What’s in a name?

Factors to consider when one parent objects to the other applying to change the legal surname of their children

What’s in a name?
‘You don’t see many name-change issues go to trial,’ says Gary McQuaid of Woodstock, Ont., who represented the mother in the case

Name changes for children may not often end up in court, but for those occasions on which they do, the Ontario Court of Justice has issued a concise summary of factors to consider when one parent objects to the other parent applying to change the legal surname of one or more of their children.

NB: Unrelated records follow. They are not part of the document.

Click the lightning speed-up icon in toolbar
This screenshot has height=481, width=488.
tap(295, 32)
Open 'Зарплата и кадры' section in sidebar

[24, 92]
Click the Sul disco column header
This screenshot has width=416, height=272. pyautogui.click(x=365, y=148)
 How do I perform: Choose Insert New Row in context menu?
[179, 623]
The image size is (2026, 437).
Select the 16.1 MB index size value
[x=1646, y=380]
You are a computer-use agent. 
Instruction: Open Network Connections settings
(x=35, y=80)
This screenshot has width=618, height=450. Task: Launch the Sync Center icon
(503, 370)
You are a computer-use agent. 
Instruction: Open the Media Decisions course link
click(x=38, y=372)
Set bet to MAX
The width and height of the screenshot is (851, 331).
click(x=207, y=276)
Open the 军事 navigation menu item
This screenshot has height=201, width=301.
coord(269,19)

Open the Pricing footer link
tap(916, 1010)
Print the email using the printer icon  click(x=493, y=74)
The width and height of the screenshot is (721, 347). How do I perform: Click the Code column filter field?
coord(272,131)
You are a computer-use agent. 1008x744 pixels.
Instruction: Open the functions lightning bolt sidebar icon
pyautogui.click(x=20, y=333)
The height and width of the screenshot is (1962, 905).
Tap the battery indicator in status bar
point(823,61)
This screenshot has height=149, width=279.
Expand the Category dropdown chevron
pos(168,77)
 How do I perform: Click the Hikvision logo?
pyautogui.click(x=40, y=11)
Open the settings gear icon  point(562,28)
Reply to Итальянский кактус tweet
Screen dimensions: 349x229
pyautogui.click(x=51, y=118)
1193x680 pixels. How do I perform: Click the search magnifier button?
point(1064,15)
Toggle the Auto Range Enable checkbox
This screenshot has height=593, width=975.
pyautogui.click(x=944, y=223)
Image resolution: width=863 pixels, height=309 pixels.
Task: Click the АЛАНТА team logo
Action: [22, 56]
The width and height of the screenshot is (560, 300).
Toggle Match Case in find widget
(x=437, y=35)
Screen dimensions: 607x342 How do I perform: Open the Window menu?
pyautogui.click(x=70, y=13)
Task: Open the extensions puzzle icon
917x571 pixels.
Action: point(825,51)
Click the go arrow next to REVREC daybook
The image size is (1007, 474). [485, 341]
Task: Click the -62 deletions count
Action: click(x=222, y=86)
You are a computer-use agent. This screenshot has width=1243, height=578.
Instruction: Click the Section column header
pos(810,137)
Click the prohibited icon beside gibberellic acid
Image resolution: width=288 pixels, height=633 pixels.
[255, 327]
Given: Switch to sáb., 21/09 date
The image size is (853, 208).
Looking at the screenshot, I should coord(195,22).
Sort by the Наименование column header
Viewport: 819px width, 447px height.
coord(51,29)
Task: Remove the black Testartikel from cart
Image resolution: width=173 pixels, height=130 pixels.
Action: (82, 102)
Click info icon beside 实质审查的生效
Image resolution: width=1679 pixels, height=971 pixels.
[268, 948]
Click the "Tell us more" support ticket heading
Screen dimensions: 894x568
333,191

In Schaafsma v. Eaton, 2019 ONCJ 423, the Ontario Court of Justice ruled that a mother could proceed with applications to the Registrar General to change her daughters’ surnames to Schaafsma Eaton from Schaafsma, rejecting the children’s father’s application to halt this. (The parents of the two young girls were never legally married and are now separated.)

“It was a very interesting case,” says Gary McQuaid, a sole practitioner in Woodstock, Ont., who represented the mother in the case. “You don’t see many name-change issues go to trial.”

In a nutshell, says McQuaid, “Dad’s position was . . . they’ve always had my last name, it’s a very well recognized name in the township of Norwich,” in Oxford County in southwestern Ontario. “The father argued … ‘they’re known by that name at school, and there’s no reason to change it.’” The father’s mother and aunt also testified and provided the same evidence, noting that theirs was “a very important, prominent name in the township of Norwich,” McQuaid says.

Subsection 5 (1) of the Change of Name Act permits a custodial parent to apply to the Registrar General to change a child’s name, unless a court order or separation agreement prohibits the change.

“In the absence of such an order or agreement, the custodial parent is free to change a child’s name over the objection of the non-custodial parent,” Justice S. E. J. Paull of the Ontario Court of Justice noted in his ruling. “The father is seeking a court order that, if granted, would have the effect of preventing the mother from being able to bring a name change application under the Change of Name Act.”

The mother testified that the parents were not married and had separated in January 2015, that she had always used her own name and that their girls should be afforded the opportunity to use her name as well. The older daughter, born in 2010, had started to use her mother’s in addition to her father’s surname at school in the 2016-2017 year, and both girls started doing so in September 2018, although their mother had enrolled them under the name Schaafsma.

“The school didn’t object, because my client has sole custodial disposition by way of a court order,” says McQuaid.

In his decision allowing the name change, Paull outlined the “factors for the court to consider in determining whether a prohibition of a name change is in a child’s best interests. These factors include:

a) Whether the proposed name change will exclude the name of the non-custodial parent.

b) The length of time a custodial parent has had sole custody of the child.

c) Whether there is a continuing close relationship between the child and the non-custodial parent.

d) Whether there would be any serious effect on the non-custodial parent.

e) Whether either parent has displayed any malice or improper motivation.

f) The age of the child and the weight to be given to the child’s wishes, in light of that age.

g) The length of time the child has had its name.

h) The surnames of any siblings.”

The judge further noted: “The onus of proof rests with the person who is opposed to the change, not with the person applying for the change. The person opposing the change of name must prove on a balance of probabilities that the proposed change would not be in the best interests of the children.”

He found that the mother did not have “an improper motive” in seeking to include her own name in her children’s names and that the father’s position “appears motivated more by hurt pride than a balanced and child focused assessment of the children’s best interests.”

“Justice Paull took a practical, modern-day approach” in dismissing the father’s application, says McQuaid. “Not ‘I can’t change the name because it’s only ever been Dad’s surname.’ He said, ‘they’re part of two people; why not use the names of both parents?’

“I’m in front of Justice Paull all the time, and that was probably one of his harsher judgments,” he adds, noting the judge’s references to the father’s criminal convictions for assault and being in significant arrears in child support.